You can verify this yourself — send an email, ask the recipient to view raw source (Gmail: ⋮ → Show original), and look at the Received: headers. If your real IP appears anywhere, your provider isn’t stripping metadata.


IoT — your smart TV is probably the biggest leak in your house

44,499 DNS queries in 24 hours — that’s one Roku, phoning home to scribe.logs.roku.com. Samsung TVs contact ad networks within 60 seconds of power-on before you sign into anything.
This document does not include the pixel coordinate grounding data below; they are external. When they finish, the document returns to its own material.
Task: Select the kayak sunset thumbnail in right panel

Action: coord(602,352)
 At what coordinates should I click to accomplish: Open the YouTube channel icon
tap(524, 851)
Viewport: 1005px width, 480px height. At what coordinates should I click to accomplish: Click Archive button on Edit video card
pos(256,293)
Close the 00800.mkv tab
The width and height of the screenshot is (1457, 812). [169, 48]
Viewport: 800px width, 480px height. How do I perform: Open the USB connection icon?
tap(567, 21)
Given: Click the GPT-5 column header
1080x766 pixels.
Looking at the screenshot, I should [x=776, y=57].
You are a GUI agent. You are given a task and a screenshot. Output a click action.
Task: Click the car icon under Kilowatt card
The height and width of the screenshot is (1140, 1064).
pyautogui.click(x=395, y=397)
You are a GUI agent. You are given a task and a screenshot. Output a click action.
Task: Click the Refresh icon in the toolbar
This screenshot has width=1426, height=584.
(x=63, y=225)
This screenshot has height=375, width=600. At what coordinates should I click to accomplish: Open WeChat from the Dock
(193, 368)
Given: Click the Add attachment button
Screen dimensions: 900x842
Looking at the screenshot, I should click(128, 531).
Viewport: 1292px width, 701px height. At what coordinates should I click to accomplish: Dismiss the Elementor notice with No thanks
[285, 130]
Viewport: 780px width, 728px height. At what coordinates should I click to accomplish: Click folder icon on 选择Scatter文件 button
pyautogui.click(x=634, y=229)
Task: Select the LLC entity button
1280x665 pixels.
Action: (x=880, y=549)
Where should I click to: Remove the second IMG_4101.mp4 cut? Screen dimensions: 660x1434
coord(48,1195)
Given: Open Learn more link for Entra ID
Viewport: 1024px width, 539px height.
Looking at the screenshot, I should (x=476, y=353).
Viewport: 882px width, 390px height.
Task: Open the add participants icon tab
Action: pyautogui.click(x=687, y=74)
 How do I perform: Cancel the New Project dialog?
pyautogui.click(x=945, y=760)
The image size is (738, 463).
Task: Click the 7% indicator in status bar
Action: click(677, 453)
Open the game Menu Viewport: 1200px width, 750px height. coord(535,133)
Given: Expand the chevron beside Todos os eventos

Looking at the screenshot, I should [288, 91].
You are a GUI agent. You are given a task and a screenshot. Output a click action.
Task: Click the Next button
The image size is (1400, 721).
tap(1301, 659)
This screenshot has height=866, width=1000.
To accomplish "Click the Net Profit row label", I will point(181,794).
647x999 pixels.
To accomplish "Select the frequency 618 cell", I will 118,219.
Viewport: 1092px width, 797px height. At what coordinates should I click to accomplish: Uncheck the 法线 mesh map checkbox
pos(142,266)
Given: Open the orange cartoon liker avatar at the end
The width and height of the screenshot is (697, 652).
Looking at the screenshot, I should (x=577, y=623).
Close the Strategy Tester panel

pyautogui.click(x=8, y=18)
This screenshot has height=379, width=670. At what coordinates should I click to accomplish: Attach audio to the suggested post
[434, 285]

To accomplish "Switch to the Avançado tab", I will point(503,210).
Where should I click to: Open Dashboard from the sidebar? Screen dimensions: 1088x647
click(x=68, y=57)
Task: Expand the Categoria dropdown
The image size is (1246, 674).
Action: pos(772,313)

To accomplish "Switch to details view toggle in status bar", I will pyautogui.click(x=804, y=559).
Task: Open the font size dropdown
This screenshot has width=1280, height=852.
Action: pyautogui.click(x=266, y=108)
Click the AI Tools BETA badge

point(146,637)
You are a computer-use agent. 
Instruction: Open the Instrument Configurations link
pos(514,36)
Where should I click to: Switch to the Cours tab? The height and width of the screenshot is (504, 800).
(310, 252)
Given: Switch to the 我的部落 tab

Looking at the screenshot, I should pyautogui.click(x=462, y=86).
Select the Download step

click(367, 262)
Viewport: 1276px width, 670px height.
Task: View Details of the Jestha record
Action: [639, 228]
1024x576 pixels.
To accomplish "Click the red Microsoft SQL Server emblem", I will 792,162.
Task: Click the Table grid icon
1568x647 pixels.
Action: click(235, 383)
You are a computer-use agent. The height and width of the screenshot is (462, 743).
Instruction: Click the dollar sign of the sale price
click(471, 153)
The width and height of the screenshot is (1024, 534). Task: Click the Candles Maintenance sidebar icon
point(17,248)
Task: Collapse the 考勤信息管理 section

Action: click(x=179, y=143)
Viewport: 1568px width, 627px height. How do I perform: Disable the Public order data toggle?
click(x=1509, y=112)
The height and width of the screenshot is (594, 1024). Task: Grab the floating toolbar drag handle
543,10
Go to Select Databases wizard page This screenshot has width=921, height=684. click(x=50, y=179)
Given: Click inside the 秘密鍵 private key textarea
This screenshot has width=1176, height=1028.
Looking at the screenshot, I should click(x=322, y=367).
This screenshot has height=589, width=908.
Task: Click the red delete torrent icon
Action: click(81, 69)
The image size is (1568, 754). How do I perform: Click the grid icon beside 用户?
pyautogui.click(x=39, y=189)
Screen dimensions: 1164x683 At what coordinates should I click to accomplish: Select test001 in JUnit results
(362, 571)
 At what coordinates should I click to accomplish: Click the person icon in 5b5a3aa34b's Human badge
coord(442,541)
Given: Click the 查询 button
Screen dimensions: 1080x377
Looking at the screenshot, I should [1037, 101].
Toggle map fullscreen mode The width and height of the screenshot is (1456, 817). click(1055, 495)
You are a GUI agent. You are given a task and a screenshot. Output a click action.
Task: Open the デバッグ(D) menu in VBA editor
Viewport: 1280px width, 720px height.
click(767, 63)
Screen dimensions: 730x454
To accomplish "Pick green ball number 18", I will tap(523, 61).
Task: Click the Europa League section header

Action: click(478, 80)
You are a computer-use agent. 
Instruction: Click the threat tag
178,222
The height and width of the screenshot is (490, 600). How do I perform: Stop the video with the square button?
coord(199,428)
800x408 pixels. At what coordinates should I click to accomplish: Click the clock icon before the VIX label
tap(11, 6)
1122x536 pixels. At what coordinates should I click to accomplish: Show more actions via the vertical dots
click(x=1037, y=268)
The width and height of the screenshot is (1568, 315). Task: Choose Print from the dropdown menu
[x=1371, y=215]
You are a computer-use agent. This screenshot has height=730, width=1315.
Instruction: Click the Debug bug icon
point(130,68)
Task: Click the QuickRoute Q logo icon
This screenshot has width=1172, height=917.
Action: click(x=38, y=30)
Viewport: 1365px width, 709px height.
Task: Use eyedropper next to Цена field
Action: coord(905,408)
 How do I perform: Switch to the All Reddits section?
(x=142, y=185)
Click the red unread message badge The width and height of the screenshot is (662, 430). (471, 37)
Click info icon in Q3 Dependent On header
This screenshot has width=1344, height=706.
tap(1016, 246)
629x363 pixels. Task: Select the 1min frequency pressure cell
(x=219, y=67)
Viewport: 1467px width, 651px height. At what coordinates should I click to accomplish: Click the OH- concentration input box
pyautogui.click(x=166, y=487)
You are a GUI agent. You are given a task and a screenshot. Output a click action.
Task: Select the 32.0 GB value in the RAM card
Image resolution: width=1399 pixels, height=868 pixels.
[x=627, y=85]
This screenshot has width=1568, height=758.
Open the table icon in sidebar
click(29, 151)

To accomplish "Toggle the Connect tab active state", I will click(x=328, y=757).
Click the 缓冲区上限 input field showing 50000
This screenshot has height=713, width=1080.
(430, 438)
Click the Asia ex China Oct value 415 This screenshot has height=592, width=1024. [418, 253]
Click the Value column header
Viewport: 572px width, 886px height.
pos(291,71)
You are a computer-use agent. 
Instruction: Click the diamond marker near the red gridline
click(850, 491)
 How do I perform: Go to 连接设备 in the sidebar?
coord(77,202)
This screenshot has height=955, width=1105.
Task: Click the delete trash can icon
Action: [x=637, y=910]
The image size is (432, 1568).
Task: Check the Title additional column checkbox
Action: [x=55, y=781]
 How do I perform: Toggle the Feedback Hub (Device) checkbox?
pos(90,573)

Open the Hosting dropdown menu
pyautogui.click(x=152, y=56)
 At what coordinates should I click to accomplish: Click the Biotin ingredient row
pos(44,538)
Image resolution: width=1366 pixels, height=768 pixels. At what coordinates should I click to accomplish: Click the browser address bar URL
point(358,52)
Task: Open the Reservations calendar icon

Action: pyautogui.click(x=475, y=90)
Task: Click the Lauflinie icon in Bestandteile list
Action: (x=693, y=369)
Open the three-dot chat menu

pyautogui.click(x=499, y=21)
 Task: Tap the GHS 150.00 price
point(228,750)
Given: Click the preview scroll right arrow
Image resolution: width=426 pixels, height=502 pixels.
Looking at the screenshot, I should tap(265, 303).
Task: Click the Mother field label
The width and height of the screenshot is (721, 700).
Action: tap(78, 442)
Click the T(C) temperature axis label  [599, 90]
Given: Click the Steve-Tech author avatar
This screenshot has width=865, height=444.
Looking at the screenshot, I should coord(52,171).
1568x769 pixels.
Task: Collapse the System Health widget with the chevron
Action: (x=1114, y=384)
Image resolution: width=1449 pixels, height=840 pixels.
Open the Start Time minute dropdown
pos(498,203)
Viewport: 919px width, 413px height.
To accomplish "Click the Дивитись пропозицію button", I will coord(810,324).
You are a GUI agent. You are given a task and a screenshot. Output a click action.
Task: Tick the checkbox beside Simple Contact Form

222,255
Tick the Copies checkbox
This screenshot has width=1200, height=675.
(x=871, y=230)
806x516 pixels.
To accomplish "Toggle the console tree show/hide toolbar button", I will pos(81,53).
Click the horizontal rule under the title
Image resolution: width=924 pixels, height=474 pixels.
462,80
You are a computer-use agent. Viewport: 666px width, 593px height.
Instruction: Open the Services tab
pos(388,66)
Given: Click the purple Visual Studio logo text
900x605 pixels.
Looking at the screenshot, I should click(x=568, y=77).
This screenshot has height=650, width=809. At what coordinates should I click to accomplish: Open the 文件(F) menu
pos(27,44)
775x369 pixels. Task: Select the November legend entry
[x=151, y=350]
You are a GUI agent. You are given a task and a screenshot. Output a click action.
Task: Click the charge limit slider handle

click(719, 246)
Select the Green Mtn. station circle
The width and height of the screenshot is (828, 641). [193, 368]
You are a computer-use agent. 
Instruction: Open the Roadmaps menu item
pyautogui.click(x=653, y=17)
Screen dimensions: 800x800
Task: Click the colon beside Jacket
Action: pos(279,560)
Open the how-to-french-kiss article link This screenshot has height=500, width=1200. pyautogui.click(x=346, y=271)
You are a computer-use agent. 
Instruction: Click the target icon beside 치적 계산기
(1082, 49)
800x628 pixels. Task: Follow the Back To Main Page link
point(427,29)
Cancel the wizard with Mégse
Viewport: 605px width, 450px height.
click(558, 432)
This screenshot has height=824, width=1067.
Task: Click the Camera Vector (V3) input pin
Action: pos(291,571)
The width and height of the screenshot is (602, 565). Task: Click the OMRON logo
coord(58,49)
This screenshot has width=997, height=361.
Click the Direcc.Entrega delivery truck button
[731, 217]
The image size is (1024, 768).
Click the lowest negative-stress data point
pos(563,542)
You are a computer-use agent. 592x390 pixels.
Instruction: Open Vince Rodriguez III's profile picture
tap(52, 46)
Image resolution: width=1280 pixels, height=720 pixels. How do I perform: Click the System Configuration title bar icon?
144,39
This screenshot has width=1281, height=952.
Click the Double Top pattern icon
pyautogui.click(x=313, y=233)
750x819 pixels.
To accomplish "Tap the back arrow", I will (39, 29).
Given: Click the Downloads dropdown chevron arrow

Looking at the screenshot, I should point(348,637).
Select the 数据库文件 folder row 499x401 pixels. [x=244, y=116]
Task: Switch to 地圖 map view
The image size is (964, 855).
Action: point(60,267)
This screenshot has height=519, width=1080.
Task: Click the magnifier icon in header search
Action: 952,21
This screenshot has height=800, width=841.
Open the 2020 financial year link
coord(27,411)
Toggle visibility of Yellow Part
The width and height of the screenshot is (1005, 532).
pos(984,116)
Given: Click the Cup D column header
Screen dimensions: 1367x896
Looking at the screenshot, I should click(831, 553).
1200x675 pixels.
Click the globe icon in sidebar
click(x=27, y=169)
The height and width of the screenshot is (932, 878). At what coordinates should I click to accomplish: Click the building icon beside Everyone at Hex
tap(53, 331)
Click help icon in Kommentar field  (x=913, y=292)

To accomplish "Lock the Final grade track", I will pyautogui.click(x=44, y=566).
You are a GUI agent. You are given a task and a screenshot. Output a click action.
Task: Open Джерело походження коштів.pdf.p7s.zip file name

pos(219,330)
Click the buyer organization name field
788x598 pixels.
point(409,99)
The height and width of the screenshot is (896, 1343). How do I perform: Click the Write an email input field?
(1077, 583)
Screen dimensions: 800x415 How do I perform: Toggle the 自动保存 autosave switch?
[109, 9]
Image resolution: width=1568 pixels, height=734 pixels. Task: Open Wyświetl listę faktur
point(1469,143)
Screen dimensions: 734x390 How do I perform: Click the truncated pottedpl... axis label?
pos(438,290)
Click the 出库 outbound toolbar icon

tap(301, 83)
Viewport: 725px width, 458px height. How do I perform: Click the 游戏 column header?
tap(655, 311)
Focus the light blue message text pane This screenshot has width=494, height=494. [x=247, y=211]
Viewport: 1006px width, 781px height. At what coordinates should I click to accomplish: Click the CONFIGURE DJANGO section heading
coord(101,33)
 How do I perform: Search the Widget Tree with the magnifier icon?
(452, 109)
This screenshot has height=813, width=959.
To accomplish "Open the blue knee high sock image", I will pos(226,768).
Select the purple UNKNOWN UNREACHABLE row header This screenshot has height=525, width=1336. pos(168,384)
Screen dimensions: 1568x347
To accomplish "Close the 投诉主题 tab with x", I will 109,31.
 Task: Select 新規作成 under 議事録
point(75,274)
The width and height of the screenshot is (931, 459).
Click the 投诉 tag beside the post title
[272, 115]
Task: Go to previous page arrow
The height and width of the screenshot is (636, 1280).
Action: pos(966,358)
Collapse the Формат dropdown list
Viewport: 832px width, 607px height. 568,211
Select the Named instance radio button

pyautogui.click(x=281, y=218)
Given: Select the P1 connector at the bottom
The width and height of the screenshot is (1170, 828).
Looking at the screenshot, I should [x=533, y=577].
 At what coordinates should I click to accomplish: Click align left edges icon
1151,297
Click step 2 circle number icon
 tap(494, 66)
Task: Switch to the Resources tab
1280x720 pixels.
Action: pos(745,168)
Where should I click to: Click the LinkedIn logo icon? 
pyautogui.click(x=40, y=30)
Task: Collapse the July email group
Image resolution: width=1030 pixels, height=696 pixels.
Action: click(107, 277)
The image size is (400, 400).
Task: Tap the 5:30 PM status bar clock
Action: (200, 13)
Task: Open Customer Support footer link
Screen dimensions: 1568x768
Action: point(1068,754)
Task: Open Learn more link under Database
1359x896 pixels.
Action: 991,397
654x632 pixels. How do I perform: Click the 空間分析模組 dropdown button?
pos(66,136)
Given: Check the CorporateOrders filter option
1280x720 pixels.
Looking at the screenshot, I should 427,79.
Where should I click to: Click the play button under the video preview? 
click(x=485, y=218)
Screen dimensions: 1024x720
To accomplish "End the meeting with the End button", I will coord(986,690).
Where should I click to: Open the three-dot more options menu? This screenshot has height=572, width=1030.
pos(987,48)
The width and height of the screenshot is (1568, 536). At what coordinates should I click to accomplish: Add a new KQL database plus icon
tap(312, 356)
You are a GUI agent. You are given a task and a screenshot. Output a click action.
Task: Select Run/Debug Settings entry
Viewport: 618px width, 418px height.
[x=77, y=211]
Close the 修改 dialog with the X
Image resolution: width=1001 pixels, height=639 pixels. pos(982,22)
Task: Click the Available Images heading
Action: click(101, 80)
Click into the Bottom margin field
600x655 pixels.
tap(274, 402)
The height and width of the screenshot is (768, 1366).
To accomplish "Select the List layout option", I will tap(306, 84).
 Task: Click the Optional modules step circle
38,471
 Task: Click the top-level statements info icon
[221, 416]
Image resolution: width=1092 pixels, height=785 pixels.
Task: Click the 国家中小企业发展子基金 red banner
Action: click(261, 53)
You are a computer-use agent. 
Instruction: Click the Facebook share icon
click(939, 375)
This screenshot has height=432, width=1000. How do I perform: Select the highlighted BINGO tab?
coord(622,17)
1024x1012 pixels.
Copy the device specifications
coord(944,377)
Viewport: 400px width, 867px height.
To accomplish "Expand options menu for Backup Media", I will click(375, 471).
Device If you block its cloud access Still works?
Roku :warning: Can brick if DNS blocked — sinkhole (fake response) instead Barely
Ring Loses everything — 100% cloud-dependent :cross_mark:
Samsung TV Block samsungads.com → kills tracking :white_check_mark: — block lcprd1.samsungcloudsolution.net → kills App Store :cross_mark: Surgical
Zigbee (via Home Assistant) Full local control, zero cloud needed :white_check_mark: Best choice

~70% of smart TVs hardcode Google DNS (8.8.8.8), completely bypassing your Pi-hole. The fix: set a NAT port-forward rule to redirect ALL port 53 traffic to your Pi-hole. And always sinkhole (return a fake response) rather than block (drop the packet) — blocking causes retry loops or bricks.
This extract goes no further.